-- BEGIN TEXT SHOWN --

You may be surprised, but I built cabinets into the walls. They're not just hooked into the sheet wall. I dissected the drivers, looked up the specs and framed in the cabinet from behind.

I appreciate all your feedback. Where in the NorthEast are you? I'd be happy to hire you for a bit .

The screen will have matte black trim, with auto adjusting black curtains to change the screen size. It's larger than the projector size at 16:9, 4:3 and 235:1 - The projector (Panasonic A4000) has an output for that, along with the media center that will control everything via automation controls.

I have yet to figure out flooring, so I could easily put down plywood. Anything in particular I should use? 


Front of the room now looks like this:


----------



## Grendel (May 12, 2010)

This is how I did the sub woofer boxes. I cheated and used what I had. They are framed through the wall. Oh, and I used air register grills for the sub boxes. Looks pretty good. Second pic is of the back wall.


----------



## turbo2go (Aug 23, 2011)

Grendel said:


> Awesome, thanks.

-- END TEXT SHOWN --
-- BEGIN PROVIDED RECORDS --

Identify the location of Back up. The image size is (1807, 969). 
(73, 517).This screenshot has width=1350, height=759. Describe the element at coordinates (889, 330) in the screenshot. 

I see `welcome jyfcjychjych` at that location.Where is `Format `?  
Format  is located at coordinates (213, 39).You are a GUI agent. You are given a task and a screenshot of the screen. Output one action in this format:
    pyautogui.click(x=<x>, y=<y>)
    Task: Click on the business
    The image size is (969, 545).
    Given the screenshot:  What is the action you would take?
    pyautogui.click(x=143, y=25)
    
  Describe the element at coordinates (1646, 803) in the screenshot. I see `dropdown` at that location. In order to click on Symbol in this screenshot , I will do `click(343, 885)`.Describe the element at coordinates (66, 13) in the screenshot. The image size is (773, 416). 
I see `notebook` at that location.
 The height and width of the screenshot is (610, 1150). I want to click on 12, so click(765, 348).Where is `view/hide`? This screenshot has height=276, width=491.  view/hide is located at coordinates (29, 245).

-- END PROVIDED RECORDS --

Copy out the entire home theater forum thread word for word. The records were taken from a different source than the text.

You may be surprised, but I built cabinets into the walls. They're not just hooked into the sheet wall. I dissected the drivers, looked up the specs and framed in the cabinet from behind.

I appreciate all your feedback. Where in the NorthEast are you? I'd be happy to hire you for a bit .

The screen will have matte black trim, with auto adjusting black curtains to change the screen size. It's larger than the projector size at 16:9, 4:3 and 235:1 - The projector (Panasonic A4000) has an output for that, along with the media center that will control everything via automation controls.

I have yet to figure out flooring, so I could easily put down plywood. Anything in particular I should use? 


Front of the room now looks like this:


----------



## Grendel (May 12, 2010)

This is how I did the sub woofer boxes. I cheated and used what I had. They are framed through the wall. Oh, and I used air register grills for the sub boxes. Looks pretty good. Second pic is of the back wall.


----------



## turbo2go (Aug 23, 2011)

Grendel said:


> Awesome, thanks.